Supply a DllImport attribute. Declare the methods in your .NET code as static extern. Do not implement the methods as they are implemented in your unmanaged code, you’re just providing declarations for method signatures.
2. COM Interop Services:
This enables the managed code to interact with the COM objects. One way is you use the Type Library Import utility shipped with SDK. tlbimp COMobject.dll /out:.NETobject.dll or reference the COM library from Visual Studio in your project.
You can reference the Microsoft’s MSDN site for detailed examples and tutorials.

How to dynamically instantiate a class based on a string being the class name?

You can do it using reflection-
Reflection is the process by which a program can read its own metadata. A program is said to reflect on itself, extracting metadata from its assembly and using that metadata either to inform the user or to modify its own behavior.
You can invoke the Cos() of the System.Math class by first getting the Type information for the System.Math class:
Type mathType = Type.GetType("System.Math");
With that type information, you can dynamically load an instance of that class by using a static method of the Activator class.
The Activator class contains four methods, all static, which you can use to create objects locally or remotely or to obtain references to existing objects. One of them is CreateInstance:
Object theObj = Activator.CreateInstance(mathType); 

Does any one have an example of how to create an ArrayList of objects?

It's like adding any other item to an ArrayList, and then retrieving that. For example, if you wanted to add a Hashtable to an ArrayList, then you would do this:
// An array list. 
ArrayList arrayList = new ArrayList(); 

// Add hashtables.
for (int index = 0; index < 10; index++)
{
    // Add a hashtable.
    arrayList.Add(new Hashtable());
}

How do I get type information on an object?

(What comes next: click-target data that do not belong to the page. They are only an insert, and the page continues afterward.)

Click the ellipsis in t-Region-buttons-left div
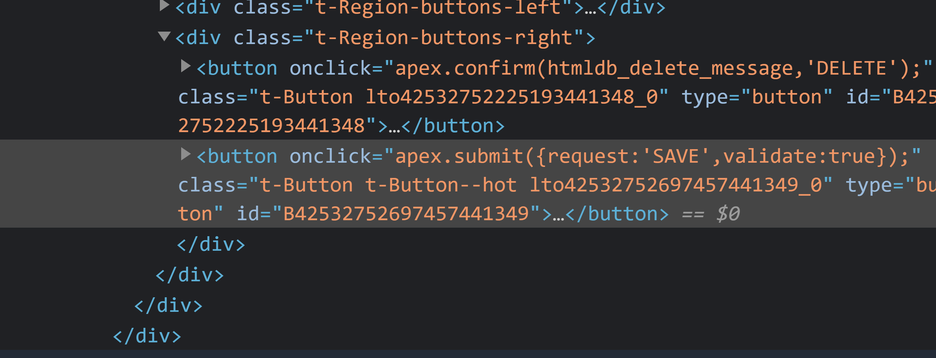 (x=590, y=9)
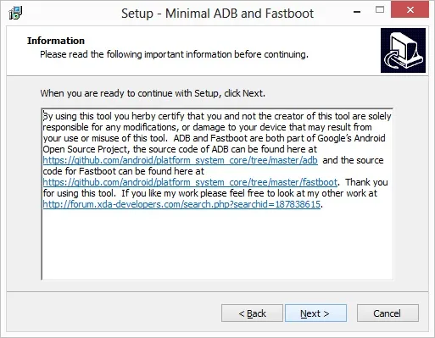This screenshot has height=338, width=435.
Task: Open the GitHub link ending in /master/adb
Action: tap(180, 160)
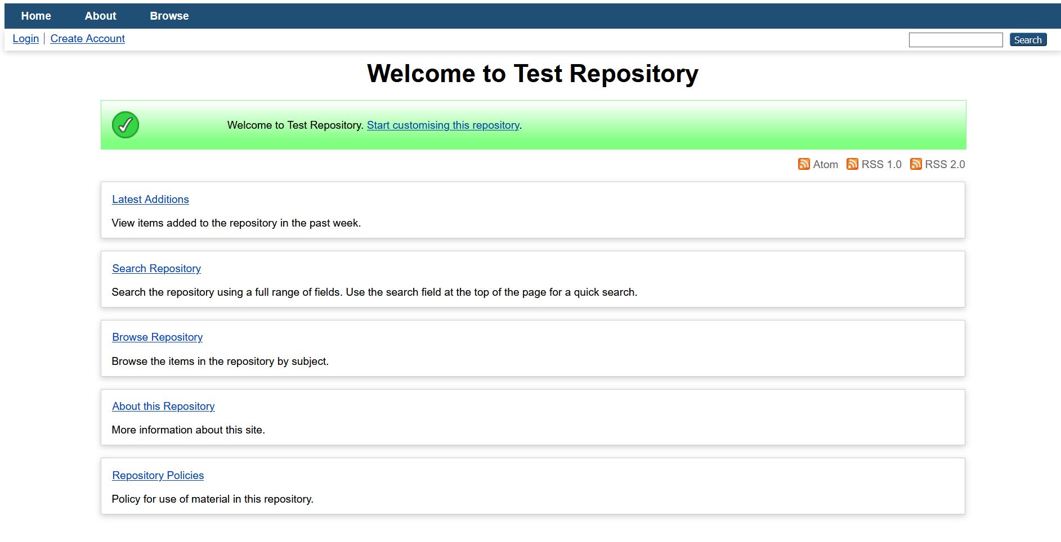This screenshot has width=1061, height=542.
Task: Click the Atom feed text label
Action: click(x=825, y=164)
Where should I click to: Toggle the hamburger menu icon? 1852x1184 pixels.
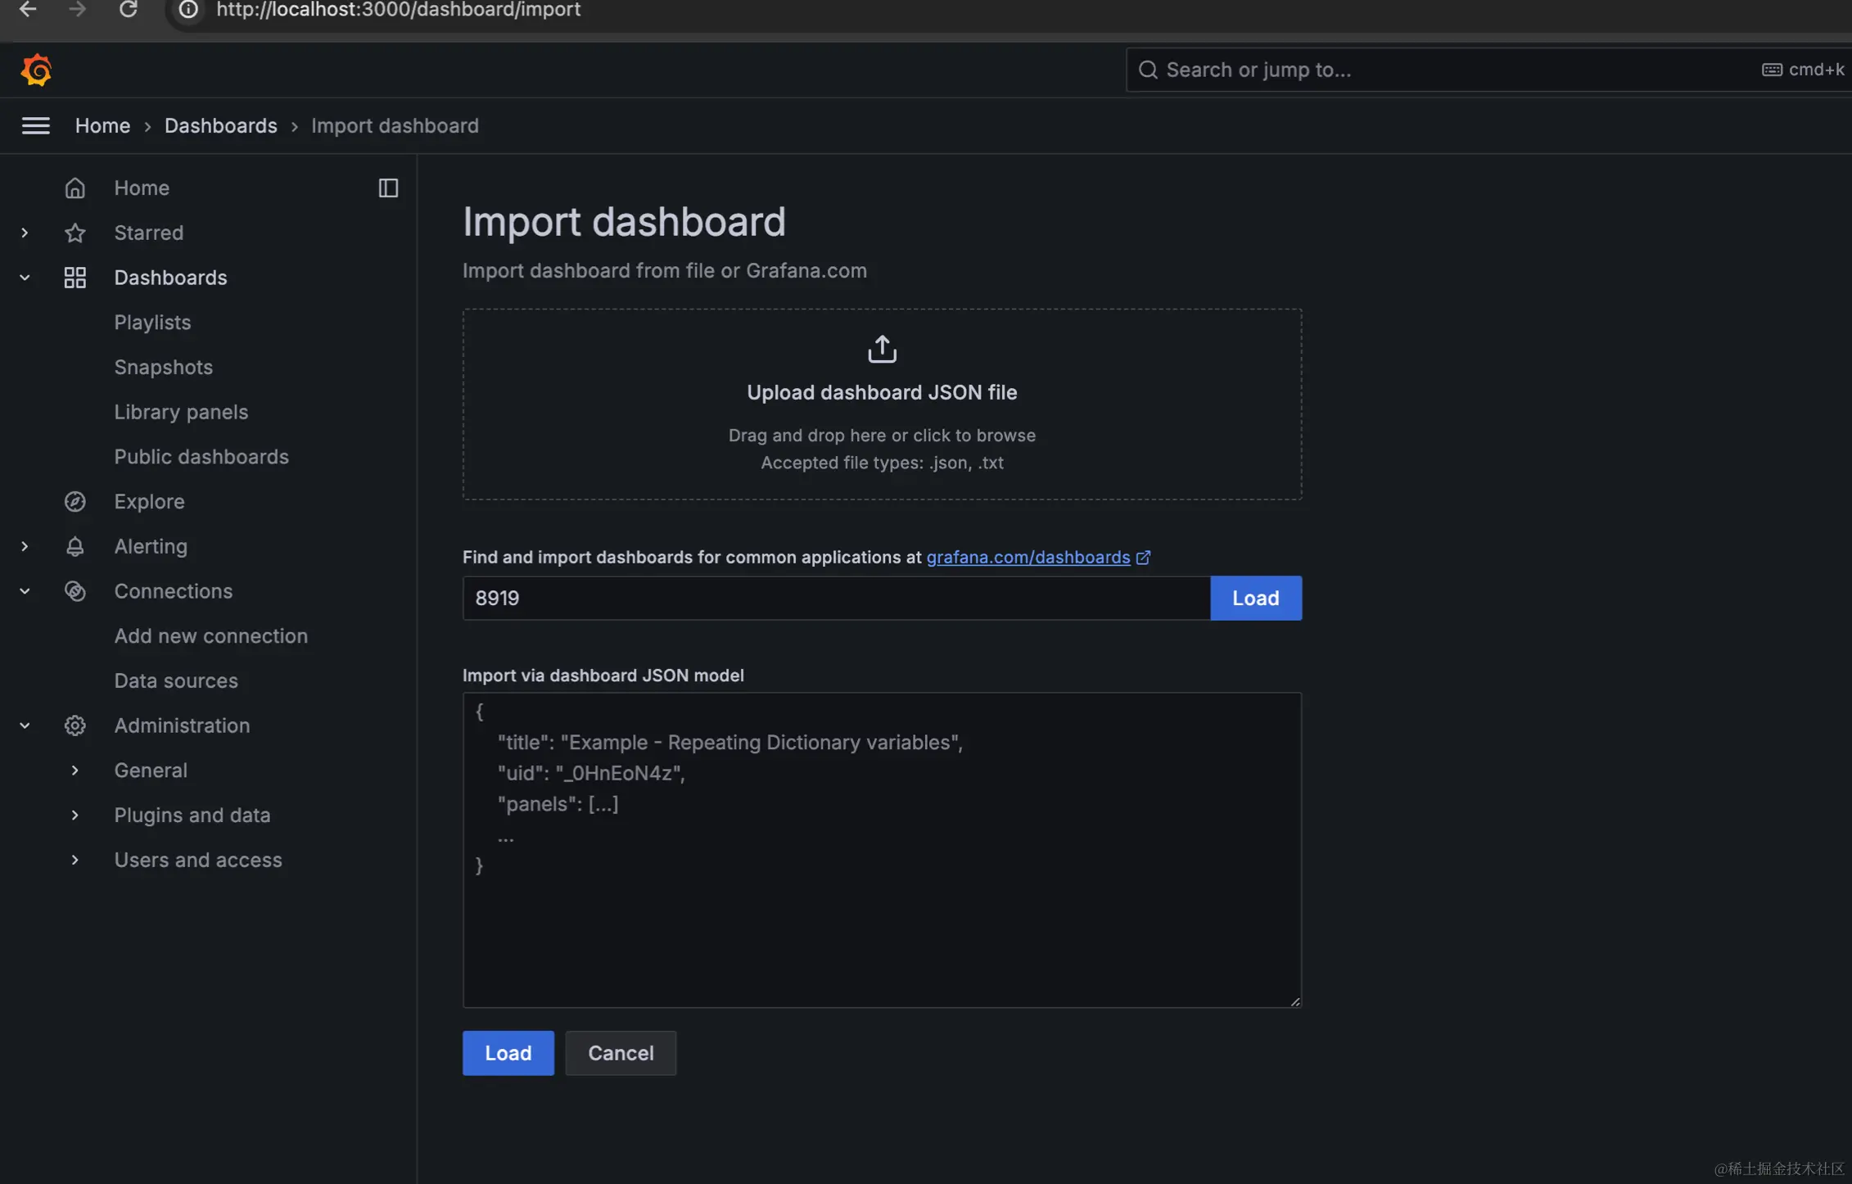tap(35, 126)
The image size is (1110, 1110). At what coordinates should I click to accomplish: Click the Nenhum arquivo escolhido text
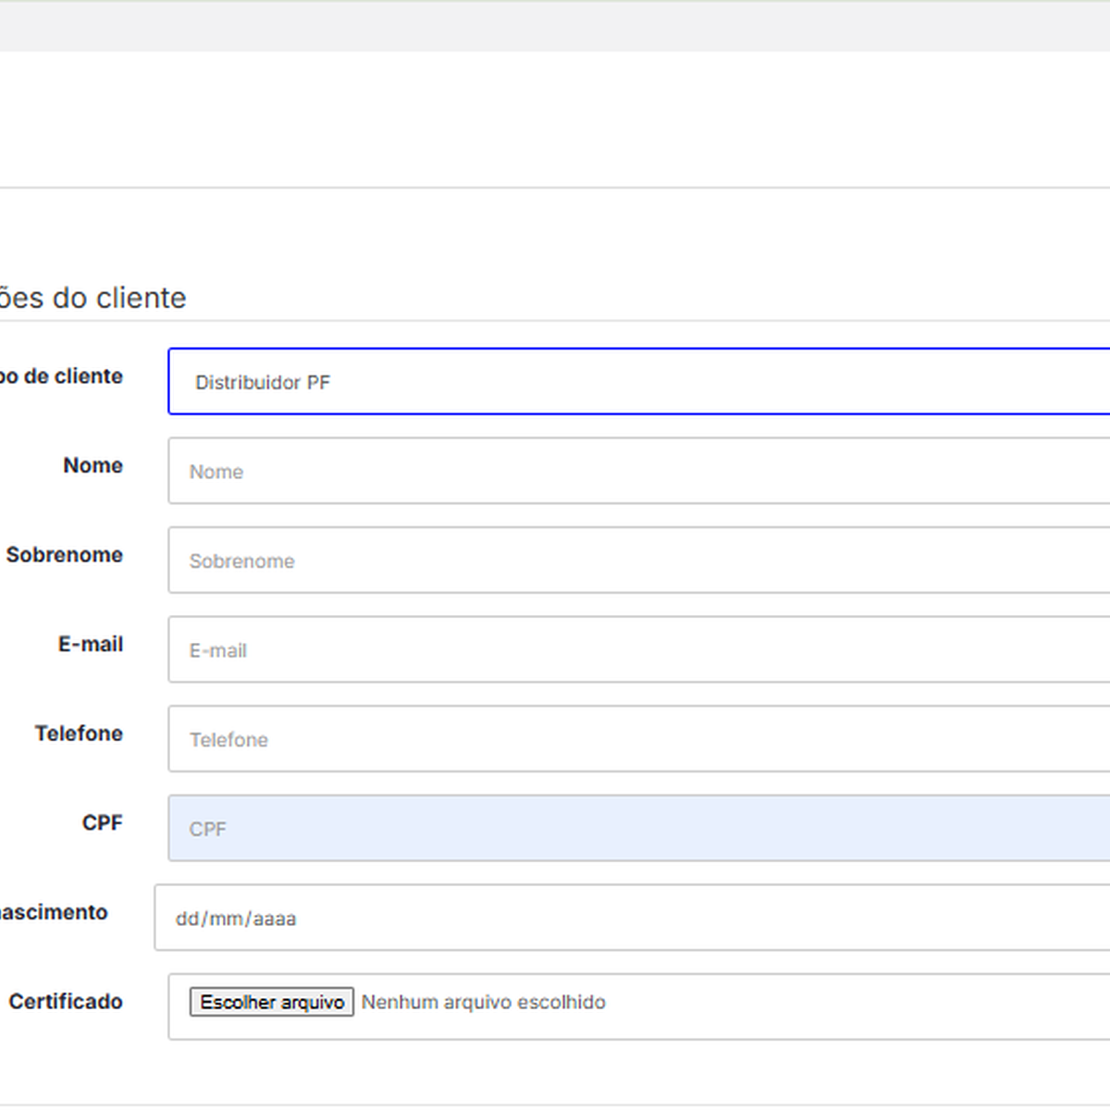click(483, 1003)
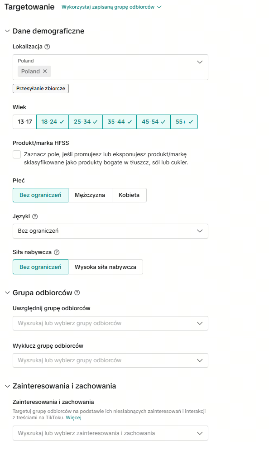The width and height of the screenshot is (269, 460).
Task: Open the Więcej link
Action: (74, 417)
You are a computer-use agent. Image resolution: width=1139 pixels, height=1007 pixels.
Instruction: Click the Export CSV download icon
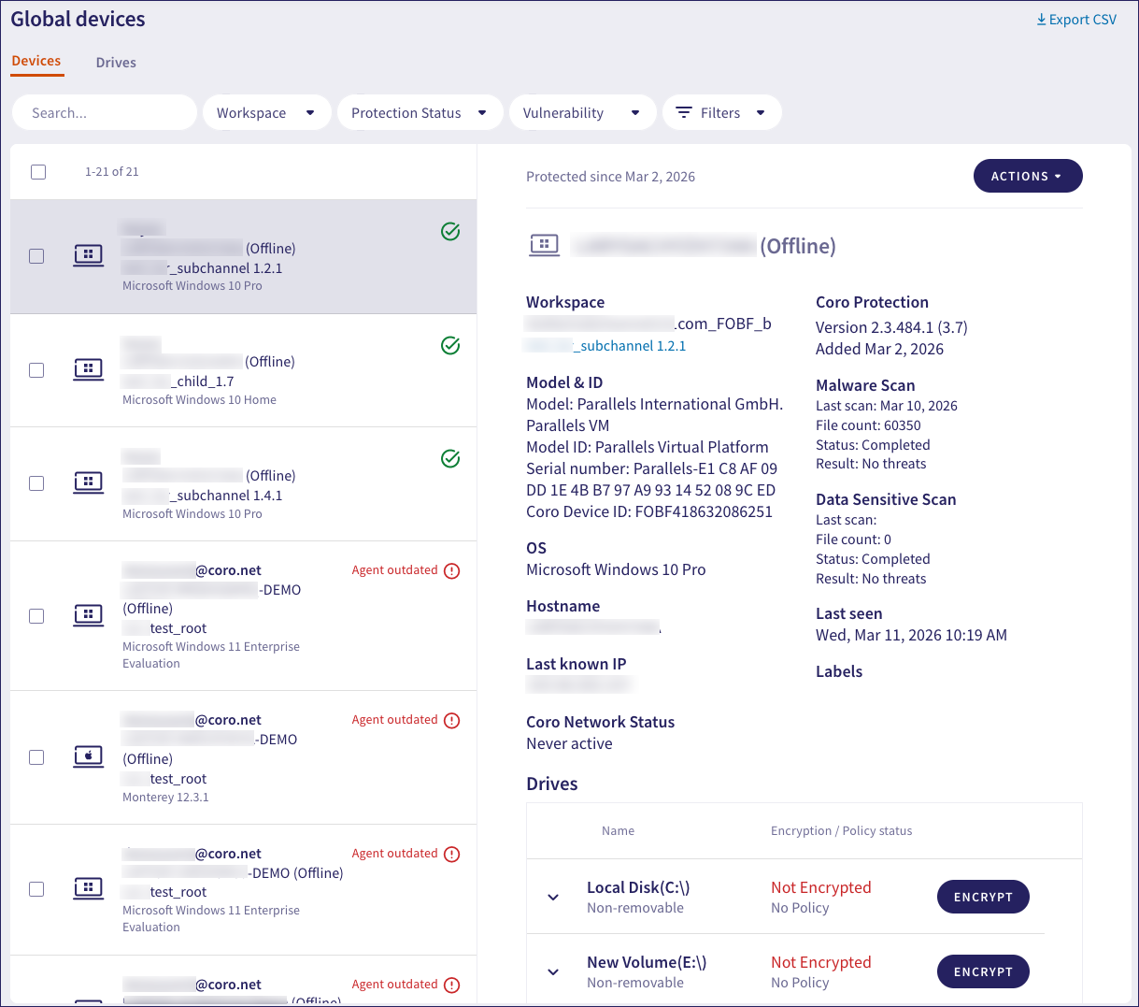[1041, 20]
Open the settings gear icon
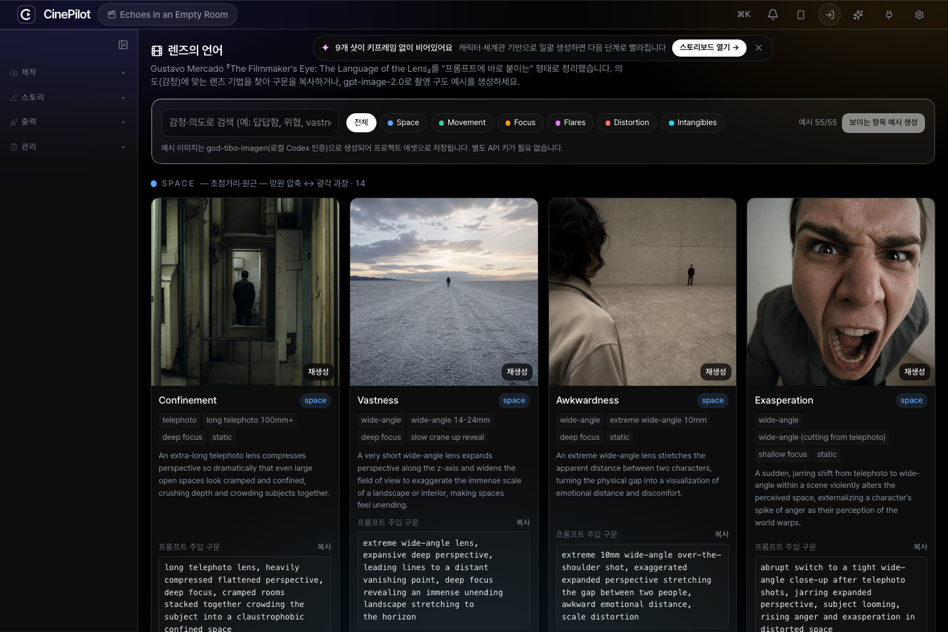The width and height of the screenshot is (948, 632). (x=920, y=14)
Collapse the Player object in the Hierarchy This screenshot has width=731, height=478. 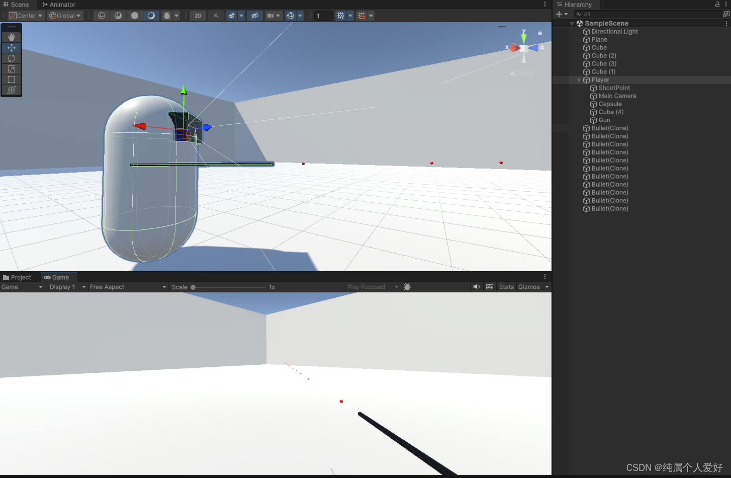click(579, 79)

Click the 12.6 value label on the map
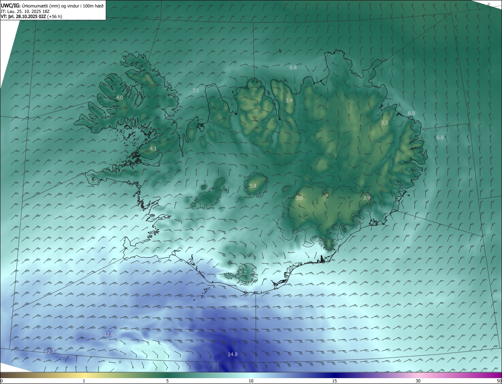[x=109, y=335]
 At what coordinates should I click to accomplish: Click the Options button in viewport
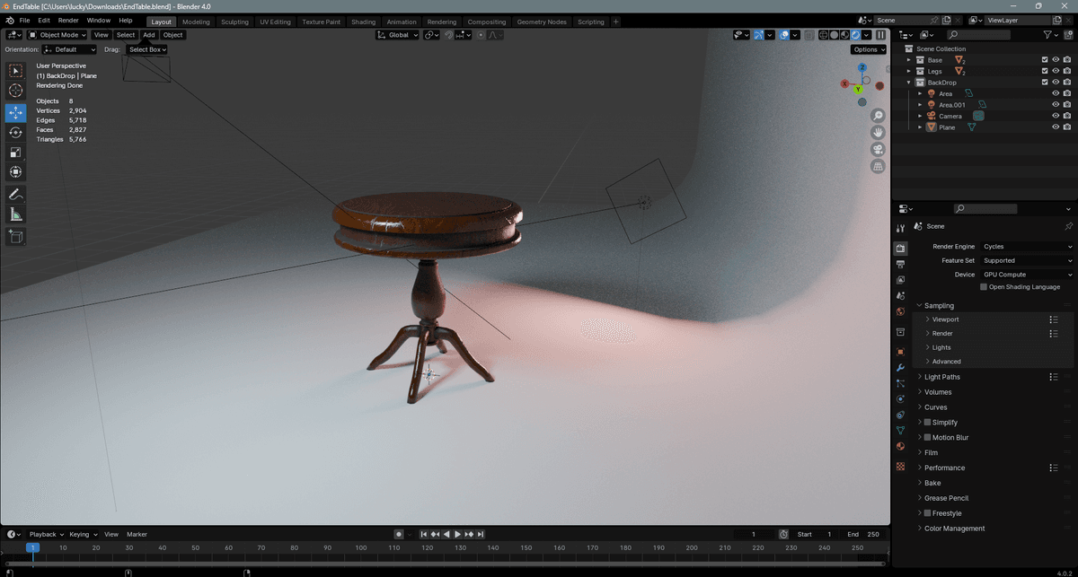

You can get type information using reflection-
Reflection is the process by which a program can read its own metadata. A program is said to reflect on itself, extracting metadata from its assembly and using that metadata either to inform the user or to modify its own behavior.
All .NET assemblies contain type information which describes the structure of every internal and external type. Many methods in the .NET base class libraries require you to pass in type information for a given item. When you need to obtain type information for a given method invocation, you have numerous approaches.
First, all types inherit the public System.Object.GetType() method:
// obtain type information from a variable.
MyType c = new MyType();
Type t = c.GetType();
GetTypeInfo(t);
Or simply use:
// obtain type information via typeof.